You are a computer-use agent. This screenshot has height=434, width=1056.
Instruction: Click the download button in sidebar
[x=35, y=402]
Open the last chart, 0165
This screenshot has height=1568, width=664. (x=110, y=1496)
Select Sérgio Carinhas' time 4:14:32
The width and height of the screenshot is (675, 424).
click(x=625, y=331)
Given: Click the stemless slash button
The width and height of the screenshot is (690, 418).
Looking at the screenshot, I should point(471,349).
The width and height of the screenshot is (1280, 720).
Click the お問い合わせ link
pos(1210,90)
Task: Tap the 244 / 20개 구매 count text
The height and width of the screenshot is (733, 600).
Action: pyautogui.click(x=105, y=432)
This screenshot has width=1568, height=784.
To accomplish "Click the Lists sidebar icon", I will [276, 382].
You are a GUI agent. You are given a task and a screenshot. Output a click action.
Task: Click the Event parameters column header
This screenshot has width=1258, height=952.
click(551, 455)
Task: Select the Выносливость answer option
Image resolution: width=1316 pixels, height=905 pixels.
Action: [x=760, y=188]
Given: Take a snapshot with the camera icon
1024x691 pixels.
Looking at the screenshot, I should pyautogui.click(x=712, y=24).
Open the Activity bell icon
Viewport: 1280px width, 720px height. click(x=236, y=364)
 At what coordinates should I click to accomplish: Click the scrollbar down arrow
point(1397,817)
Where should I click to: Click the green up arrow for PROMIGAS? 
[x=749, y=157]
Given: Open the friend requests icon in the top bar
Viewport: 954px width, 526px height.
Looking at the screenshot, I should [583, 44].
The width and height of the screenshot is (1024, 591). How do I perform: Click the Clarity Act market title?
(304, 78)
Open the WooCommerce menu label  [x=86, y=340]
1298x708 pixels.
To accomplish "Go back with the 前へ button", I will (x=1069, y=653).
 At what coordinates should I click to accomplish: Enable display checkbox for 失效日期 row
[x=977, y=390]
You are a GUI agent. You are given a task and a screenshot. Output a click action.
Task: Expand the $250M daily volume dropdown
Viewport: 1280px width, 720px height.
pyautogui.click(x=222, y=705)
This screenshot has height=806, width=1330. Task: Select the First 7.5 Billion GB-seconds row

§ What this task involves: Look through the listing and extract every line with "will" in it.

§ The answer:
To accomplish "Click the Lists sidebar icon", I will [276, 382].
To accomplish "Go back with the 前へ button", I will (x=1069, y=653).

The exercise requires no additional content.